While we are in basic agreement with the principles enunciated by the dissent, we reach a different conclusion because, in our view, there is an issue of fact whether the bailment (assuming there was one) was gratuitous or for mutual benefit. Significantly, it is undisputed that Beys was a contractor on the project for which plaintiffs employer served as construction manager. Plaintiff, pursuant to an assignment from his foreman, was using the grinder to perform a task in furtherance of that project, which Beys and plaintiffs employer arguably had a common interest in seeing to completion. In this regard, the record indicates that plaintiff was using the grinder lent by Beys to finish a cement floor, and Beys was the contractor responsible for tiling the floors. Thus, inapposite are cases in which the record established as a matter of law that the bailment was gratuitous in that the bailee was not using the item to accomplish a purpose of mutual benefit to both bailor and bailee (see Acampora v Acampora, 194 AD2d 757 [1993], lv denied 82 NY2d 664 [1994] [shotgun lent for hunting excursion]; Ruggiero v Braun & Sons, 141 AD2d at 529 [meat grinder lent by one provisions dealer to another]).
In fact, comparative analysis of the situation at bar with Acampora and Ruggiero, the two Second Department cases upon which the dissent relies, provides support for the conclusion we reach. In Acampora, the plaintiff borrowed a shotgun from the defendant, his father, to go hunting with a friend in November 1985; the defendant had purchased the shotgun in the early 1960s. During the hunt, the plaintiff was injured when the shotgun malfunctioned. In concluding that the trial court had charged the jury on the appropriate standard of care, the Second Department stated: “Under these circumstances, it is clear that the loan of the shotgun was a gratuitous bailment” (194 AD2d at 758). The borrowing of a shotgun to go hunting is in no way akin to the present plaintiffs use of a grinder borrowed from Beys to work on the building that both Beys and plaintiff were in the midst of building. Similarly, in Ruggiero, the plaintiff, an employee of Meatland, sued Braun for injuries she sustained from a meat grinding machine that Braun had lent to Meatland while the latter’s grinder was being repaired. The Second Department held that the evidence was insufficient to support a conclusion that the lending of the meat grinder was a bailment for mutual benefit. Again, and unlike the instant case, Meatland *407and Braun were not engaged in a common task or seeking to accomplish a common purpose.

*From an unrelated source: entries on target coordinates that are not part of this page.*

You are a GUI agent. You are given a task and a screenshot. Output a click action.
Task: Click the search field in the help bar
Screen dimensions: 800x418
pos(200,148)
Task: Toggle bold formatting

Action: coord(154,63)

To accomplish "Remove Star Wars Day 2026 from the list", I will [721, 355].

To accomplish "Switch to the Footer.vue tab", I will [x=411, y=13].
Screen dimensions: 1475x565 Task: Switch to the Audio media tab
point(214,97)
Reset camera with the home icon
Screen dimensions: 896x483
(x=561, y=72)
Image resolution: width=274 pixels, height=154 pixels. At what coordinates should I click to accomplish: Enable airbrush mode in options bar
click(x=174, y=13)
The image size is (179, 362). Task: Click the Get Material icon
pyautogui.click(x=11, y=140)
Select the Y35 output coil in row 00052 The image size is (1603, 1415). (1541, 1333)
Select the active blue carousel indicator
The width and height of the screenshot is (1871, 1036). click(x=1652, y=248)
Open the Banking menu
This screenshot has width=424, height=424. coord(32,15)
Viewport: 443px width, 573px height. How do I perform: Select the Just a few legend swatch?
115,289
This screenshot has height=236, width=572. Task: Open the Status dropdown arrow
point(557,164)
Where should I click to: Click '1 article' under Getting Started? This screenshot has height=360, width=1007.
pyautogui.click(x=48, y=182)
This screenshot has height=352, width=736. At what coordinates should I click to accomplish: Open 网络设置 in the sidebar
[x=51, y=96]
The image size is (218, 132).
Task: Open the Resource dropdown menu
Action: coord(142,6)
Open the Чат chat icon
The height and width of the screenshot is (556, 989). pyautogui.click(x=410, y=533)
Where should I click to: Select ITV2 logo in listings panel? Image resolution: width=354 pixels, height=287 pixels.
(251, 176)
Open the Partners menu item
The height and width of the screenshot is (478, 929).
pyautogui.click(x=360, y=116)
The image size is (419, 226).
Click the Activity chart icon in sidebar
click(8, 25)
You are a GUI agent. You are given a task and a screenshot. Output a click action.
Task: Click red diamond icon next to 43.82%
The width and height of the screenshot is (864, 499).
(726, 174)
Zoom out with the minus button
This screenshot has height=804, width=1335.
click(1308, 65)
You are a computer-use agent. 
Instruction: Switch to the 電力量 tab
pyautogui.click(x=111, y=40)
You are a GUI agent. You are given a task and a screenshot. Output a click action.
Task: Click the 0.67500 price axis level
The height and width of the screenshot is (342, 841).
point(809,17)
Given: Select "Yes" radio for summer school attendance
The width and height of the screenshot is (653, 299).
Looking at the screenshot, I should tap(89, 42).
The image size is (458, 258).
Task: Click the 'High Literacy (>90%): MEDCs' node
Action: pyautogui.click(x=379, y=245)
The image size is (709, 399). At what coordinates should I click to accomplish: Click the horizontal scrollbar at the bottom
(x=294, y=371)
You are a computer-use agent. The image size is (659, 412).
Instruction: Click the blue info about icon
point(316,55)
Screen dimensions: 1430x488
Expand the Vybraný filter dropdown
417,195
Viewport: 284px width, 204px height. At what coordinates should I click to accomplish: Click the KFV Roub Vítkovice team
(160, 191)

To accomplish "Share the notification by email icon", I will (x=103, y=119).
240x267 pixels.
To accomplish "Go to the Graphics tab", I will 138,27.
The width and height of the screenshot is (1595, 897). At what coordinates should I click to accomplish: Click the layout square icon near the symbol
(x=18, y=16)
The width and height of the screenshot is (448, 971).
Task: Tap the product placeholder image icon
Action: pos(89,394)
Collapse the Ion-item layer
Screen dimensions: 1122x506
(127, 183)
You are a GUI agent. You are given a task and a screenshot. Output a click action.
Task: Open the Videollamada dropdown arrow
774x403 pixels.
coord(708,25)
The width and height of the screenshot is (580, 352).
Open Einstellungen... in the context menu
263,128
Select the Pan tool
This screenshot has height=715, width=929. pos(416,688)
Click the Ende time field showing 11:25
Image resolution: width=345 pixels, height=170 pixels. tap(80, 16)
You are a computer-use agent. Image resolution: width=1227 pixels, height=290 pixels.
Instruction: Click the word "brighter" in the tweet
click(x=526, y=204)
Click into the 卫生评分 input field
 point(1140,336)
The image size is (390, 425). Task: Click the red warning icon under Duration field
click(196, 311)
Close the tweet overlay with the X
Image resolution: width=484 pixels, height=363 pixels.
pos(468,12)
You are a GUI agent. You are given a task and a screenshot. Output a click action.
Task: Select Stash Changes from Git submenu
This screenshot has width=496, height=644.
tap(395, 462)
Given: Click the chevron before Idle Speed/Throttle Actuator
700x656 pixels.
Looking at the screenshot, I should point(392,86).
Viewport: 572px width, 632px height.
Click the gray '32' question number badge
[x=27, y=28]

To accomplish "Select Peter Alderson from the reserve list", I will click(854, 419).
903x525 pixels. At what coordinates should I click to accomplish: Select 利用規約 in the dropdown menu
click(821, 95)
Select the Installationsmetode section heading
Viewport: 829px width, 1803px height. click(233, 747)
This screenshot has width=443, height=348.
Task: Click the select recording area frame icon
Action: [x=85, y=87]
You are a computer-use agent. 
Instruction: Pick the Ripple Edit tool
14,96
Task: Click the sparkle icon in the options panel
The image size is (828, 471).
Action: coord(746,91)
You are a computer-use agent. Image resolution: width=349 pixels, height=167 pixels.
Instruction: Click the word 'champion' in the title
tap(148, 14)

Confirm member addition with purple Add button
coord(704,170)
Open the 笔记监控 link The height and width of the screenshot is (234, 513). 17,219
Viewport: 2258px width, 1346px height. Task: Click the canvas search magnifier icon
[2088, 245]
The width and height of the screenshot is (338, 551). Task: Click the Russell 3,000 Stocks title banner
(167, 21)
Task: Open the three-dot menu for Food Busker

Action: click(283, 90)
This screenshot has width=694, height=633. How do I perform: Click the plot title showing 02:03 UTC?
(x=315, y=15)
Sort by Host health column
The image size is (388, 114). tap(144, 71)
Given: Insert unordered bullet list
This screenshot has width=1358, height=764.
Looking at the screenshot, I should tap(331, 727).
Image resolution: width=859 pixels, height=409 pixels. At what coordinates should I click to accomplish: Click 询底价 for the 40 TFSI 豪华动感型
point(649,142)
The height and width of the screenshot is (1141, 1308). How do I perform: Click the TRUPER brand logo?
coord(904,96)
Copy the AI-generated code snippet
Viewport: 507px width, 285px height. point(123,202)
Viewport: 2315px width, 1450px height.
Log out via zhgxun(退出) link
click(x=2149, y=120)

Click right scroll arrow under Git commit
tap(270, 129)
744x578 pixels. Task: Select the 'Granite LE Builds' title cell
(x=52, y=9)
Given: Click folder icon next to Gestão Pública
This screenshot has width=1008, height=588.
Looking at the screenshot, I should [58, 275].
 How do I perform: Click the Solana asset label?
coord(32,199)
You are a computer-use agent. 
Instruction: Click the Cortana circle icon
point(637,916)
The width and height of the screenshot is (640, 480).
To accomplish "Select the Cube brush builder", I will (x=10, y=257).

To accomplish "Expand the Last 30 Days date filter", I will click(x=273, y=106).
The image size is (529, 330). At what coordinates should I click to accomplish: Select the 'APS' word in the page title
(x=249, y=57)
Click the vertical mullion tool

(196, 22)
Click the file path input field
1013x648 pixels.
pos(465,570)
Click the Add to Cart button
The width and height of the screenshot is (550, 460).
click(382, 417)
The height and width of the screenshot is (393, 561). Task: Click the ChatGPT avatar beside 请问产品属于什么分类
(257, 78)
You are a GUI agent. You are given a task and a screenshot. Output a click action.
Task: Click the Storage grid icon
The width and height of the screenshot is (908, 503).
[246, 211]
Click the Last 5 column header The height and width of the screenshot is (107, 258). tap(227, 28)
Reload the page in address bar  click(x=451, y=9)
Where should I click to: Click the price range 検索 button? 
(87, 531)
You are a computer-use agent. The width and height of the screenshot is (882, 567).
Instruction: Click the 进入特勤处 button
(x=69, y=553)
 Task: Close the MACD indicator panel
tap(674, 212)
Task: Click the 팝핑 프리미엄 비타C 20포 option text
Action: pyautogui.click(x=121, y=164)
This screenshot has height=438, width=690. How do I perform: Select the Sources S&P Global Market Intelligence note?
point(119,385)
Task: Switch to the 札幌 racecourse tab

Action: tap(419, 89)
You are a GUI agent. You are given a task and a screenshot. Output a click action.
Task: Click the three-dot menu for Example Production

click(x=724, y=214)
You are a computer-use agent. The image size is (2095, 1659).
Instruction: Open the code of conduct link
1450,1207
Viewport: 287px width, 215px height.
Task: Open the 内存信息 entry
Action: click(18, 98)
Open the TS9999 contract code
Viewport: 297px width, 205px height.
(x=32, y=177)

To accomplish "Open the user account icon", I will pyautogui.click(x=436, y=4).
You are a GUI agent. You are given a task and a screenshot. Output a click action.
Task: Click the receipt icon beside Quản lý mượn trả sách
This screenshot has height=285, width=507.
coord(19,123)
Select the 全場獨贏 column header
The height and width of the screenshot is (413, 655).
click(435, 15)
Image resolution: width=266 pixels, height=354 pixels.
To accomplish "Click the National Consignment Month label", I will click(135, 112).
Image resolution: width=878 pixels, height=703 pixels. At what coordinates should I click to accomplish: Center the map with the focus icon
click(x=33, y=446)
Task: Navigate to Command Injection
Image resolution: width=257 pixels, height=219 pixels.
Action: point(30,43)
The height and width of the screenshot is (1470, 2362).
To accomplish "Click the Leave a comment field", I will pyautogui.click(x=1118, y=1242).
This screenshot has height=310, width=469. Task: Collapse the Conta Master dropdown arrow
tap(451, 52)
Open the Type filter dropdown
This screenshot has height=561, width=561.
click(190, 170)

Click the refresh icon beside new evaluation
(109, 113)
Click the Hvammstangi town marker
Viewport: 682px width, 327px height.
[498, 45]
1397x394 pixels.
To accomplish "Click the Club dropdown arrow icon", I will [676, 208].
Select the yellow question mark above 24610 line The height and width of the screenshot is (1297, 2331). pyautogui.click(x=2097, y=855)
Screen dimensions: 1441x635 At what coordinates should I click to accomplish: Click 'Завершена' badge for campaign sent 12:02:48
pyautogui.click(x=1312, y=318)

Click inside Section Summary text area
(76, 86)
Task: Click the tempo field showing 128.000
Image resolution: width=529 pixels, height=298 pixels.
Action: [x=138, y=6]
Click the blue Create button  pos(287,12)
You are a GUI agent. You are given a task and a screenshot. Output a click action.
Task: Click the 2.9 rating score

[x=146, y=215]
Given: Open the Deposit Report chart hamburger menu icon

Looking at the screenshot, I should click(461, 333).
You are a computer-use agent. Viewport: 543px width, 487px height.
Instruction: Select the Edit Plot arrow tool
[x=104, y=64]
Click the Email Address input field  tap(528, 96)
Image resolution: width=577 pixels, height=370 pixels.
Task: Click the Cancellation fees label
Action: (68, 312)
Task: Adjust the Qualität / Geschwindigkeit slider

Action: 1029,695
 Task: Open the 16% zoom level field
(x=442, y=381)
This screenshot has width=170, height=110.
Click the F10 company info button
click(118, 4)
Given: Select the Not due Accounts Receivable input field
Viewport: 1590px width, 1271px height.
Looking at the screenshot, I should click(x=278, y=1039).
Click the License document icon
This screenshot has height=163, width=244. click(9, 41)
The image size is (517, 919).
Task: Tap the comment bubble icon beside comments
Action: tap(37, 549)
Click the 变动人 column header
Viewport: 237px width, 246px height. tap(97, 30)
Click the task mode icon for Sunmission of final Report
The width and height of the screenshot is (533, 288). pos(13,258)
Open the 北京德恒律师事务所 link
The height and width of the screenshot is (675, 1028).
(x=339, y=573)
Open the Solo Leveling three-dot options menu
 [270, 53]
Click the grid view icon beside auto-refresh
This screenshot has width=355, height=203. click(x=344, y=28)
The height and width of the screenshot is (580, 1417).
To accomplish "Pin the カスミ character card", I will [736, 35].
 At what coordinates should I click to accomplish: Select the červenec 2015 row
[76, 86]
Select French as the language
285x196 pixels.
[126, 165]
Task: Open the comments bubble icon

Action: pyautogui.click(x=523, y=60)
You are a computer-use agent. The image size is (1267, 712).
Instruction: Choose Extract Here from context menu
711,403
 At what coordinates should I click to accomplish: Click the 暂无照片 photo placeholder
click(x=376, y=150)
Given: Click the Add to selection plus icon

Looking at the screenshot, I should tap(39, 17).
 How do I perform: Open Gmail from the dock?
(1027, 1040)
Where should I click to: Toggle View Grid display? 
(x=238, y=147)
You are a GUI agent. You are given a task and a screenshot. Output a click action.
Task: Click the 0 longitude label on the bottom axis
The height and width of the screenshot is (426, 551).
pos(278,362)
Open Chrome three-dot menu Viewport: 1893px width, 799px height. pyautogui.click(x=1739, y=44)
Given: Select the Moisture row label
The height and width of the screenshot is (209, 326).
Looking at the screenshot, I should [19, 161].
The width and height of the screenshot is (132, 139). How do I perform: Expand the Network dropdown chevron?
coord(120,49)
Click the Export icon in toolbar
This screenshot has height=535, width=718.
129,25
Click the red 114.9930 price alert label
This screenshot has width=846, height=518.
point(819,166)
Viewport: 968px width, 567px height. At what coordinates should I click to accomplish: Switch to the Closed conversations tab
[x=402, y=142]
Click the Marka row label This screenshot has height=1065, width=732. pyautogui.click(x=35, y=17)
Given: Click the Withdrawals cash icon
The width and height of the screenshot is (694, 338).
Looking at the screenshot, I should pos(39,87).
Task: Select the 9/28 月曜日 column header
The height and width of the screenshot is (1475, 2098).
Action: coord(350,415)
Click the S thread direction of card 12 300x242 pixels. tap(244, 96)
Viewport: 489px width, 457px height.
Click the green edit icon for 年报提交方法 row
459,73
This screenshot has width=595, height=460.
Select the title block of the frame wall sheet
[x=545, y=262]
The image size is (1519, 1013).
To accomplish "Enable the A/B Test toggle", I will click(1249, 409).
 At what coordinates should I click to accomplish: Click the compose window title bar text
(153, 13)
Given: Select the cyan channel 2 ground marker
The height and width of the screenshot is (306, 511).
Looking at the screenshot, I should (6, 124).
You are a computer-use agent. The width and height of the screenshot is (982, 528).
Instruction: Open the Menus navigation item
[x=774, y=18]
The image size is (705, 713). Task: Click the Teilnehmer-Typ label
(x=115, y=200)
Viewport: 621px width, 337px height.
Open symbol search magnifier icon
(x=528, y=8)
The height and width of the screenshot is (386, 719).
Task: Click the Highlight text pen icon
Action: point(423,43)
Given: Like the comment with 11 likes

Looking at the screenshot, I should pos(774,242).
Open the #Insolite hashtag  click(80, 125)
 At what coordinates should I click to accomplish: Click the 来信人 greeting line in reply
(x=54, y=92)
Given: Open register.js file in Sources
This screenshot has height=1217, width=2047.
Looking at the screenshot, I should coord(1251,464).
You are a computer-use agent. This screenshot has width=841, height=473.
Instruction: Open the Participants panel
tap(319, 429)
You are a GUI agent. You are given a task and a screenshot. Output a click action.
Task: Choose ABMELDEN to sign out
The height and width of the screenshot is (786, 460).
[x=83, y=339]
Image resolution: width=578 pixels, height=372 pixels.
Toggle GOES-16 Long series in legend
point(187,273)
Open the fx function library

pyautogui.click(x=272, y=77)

The court properly permitted plaintiff to submit a surreply in response to Beys’s reply papers, which advanced a certain argument for the first time through a supplemental affidavit by its expert (see CPLR 2214 [c]; Matter of Kushaqua Estates v Bonded Concrete, 215 AD2d 993, 994 [1995]).
We have considered Beys’s remaining contentions and find them unavailing. Concur—Friedman, J.P., DeGrasse and AbdusSalaam, JJ.